◆ SUPPLIED PASSAGE:
Now that the law has been passed, Romney has no plans to get rid of it, that adviser, Ed Gillespie, added. But Romney didn't support it while it made its way through Congress.
"The governor would not repeal the Lilly Ledbetter Act," said Gillespie, following Tuesday night's presidential debate. "He was opposed to it at the time. He would not repeal it."
The statement from Gillespie is the furthest that the Romney campaign has gone in detailing the candidate's position on the law, which allows women greater opportunity to sue over pay inequity at the workplace. Previously, the governor's campaign has said that he would not repeal the Lilly Ledbetter Act, which was the first bill President Barack Obama signed into law, while leaving unanswered whether or not he would have signed it had he been president at the time.
The topic came up during the debate, with Obama criticizing Romney's campaign for demurring when asked about the legislation.
"I just want to point out that when Governor Romney's campaign was asked about the Lilly Ledbetter bill, whether he supported it, he said, 'I’ll get back to you,'" Obama said. "And that’s not the kind of advocacy that women need in any economy."

◆ PROVIDED DATA:

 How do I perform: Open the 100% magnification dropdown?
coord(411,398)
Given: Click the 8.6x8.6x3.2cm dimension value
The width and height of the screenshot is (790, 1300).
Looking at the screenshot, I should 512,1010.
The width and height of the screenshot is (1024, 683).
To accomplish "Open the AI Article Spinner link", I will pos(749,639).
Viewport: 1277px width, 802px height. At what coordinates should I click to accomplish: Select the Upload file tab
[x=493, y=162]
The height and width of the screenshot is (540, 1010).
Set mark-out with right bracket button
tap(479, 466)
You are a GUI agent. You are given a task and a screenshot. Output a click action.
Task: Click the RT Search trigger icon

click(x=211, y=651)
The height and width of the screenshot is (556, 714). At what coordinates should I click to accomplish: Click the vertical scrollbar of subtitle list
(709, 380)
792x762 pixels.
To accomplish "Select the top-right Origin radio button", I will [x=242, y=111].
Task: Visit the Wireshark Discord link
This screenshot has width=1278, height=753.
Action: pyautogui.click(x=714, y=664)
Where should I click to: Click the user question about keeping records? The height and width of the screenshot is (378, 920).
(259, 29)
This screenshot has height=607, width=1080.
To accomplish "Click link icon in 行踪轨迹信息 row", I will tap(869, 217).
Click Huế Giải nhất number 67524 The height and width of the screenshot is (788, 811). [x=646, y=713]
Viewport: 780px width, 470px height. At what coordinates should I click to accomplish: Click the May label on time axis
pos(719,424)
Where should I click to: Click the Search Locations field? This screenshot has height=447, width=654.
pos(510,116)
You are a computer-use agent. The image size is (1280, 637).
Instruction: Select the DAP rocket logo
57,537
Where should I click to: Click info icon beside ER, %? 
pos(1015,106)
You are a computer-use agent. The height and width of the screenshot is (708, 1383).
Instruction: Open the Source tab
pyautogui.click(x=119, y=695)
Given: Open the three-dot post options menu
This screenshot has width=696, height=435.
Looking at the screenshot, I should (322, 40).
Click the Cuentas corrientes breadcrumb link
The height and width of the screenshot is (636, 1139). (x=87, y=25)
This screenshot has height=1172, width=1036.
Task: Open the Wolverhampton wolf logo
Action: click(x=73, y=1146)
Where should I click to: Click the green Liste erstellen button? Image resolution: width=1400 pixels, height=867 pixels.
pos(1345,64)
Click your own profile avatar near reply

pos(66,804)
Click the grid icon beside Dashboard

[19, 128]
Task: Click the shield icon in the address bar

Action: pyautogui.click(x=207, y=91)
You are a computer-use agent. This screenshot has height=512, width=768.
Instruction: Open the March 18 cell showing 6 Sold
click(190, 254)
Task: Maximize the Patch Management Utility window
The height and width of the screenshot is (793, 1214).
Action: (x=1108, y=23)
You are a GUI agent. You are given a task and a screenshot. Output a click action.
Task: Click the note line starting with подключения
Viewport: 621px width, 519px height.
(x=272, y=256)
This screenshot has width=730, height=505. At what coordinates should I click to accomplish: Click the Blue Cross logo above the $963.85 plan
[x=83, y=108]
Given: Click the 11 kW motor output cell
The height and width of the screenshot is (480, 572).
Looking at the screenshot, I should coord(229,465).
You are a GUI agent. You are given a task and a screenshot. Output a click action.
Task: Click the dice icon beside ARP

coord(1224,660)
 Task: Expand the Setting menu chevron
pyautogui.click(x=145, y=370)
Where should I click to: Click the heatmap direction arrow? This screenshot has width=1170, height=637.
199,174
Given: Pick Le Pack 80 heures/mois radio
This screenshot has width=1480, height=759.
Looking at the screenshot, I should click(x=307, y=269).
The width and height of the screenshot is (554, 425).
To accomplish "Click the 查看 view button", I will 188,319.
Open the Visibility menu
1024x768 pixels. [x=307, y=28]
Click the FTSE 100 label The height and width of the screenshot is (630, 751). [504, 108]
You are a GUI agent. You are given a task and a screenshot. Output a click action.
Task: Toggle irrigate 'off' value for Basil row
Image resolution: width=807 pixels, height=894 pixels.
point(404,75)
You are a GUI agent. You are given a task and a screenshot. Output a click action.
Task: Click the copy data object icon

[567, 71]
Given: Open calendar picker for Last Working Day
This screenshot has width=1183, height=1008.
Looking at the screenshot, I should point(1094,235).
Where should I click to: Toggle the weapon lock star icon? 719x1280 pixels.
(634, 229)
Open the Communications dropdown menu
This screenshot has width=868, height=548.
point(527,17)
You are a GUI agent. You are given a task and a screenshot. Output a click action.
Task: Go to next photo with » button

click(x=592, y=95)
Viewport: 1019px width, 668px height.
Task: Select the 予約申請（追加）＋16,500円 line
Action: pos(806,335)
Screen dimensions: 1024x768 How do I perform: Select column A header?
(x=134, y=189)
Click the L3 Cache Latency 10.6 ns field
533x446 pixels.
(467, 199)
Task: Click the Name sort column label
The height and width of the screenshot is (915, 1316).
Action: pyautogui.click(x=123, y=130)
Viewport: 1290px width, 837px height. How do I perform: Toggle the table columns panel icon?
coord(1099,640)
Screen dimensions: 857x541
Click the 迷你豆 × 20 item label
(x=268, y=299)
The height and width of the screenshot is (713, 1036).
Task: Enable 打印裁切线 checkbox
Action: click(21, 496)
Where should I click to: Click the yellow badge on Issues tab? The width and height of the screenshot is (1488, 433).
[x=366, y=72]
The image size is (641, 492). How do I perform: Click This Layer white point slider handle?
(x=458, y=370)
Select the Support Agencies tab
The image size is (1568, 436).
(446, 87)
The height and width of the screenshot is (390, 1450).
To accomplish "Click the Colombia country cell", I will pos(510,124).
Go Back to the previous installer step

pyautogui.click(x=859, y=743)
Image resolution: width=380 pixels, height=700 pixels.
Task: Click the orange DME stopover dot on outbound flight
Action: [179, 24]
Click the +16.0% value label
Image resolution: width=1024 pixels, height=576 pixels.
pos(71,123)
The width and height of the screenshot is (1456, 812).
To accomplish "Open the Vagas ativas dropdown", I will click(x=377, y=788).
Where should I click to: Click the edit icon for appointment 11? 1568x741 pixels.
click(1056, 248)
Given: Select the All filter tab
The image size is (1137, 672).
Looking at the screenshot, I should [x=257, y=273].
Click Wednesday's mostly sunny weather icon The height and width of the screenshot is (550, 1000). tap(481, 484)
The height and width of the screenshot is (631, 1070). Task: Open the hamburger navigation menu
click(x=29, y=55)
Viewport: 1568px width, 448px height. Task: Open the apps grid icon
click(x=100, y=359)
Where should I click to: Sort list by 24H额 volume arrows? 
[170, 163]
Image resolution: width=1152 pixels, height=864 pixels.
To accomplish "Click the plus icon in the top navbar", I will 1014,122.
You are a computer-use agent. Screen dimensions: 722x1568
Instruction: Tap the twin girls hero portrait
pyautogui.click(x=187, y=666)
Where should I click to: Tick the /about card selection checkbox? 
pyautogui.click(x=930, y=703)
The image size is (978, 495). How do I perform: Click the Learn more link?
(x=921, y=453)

◆ WORK REQUEST: In the passage on the Lilly Ledbetter Act, why is Gillespie's statement called the furthest the Romney campaign had gone in detailing the candidate's position on the law? Answer in one to three sentences.

◆ EXERCISE RESPONSE: Before this, the campaign had said only that Romney would not repeal the Lilly Ledbetter Act, and it had not said whether he would have signed it as president. Gillespie went further and said that Romney was opposed to the law at the time it made its way through Congress.